An unsolved pursuit case triggered by tcp_timestamps 09/24 Update SLTechnology News&Howtos

An unsolved pursuit case triggered by tcp_timestamps

2025-09-24 Update From: SLTechnology News&Howtos shulou NAV: SLTechnology News&Howtos > Network Security >

Shulou(Shulou.com)06/01 Report--

Case description: our cooperative customers (well-known domestic electronic payment enterprises) responded that four machines called our interface service, but it was strange that two of the four machines were connected and two were impassable, and the impassable machines were occasionally blocked. This problem has been bothering them off and on for a long time. At first, we thought that the parameters of their system were not configured correctly, so we didn't pay much attention to them. After all, we still have a lot of customers, but there is no problem. It was not until one day that they could not bear it and could not find out the cause, and asked our technicians to help them investigate on the spot, and began an unsolved case.

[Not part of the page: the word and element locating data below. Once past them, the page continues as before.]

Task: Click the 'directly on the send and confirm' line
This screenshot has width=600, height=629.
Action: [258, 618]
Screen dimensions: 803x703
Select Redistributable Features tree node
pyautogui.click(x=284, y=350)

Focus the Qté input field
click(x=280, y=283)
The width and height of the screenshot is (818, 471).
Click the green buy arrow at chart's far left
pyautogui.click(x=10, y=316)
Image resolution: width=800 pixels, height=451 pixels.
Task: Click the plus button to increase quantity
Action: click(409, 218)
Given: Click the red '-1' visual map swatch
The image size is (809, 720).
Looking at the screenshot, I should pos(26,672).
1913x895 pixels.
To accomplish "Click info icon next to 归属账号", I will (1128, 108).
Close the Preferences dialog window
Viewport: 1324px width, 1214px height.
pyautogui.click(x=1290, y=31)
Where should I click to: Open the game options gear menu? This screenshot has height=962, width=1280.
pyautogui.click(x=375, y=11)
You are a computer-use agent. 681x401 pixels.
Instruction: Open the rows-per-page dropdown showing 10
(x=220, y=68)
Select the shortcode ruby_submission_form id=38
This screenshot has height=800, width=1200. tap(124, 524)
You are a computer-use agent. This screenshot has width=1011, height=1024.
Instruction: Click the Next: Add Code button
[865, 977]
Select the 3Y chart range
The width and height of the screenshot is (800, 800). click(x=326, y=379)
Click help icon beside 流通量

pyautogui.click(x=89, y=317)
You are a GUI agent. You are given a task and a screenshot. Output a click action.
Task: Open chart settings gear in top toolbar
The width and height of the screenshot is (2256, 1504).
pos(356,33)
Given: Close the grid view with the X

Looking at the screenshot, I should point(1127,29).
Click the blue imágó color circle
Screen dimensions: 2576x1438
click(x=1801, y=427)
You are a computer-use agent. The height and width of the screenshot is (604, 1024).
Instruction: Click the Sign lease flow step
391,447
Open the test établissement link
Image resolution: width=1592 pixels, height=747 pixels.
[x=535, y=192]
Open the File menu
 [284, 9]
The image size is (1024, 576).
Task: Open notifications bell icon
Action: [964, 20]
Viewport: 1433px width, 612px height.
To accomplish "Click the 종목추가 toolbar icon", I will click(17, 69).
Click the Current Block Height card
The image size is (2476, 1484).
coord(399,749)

After taking over the problem that day, we began to ask each other's network technicians to cooperate with the joint investigation, from normal machines, abnormal machines, export network equipment, and our receiving machines to grab packets for testing at the same time; from the analysis of packet grabbing phenomenon, it is true that there is a retransmission phenomenon, and one of the three machines is occasionally connected, but the other two cannot. On that day, we manually drew the network topology diagram of both sides, from which we learned that they did S-NAT when they went out, and at the beginning of the problem, they tried a solution: add an extranet ip, four machines do not share one extranet ip, but two! So two machines are working. The other two are still abnormal. It's a little weird.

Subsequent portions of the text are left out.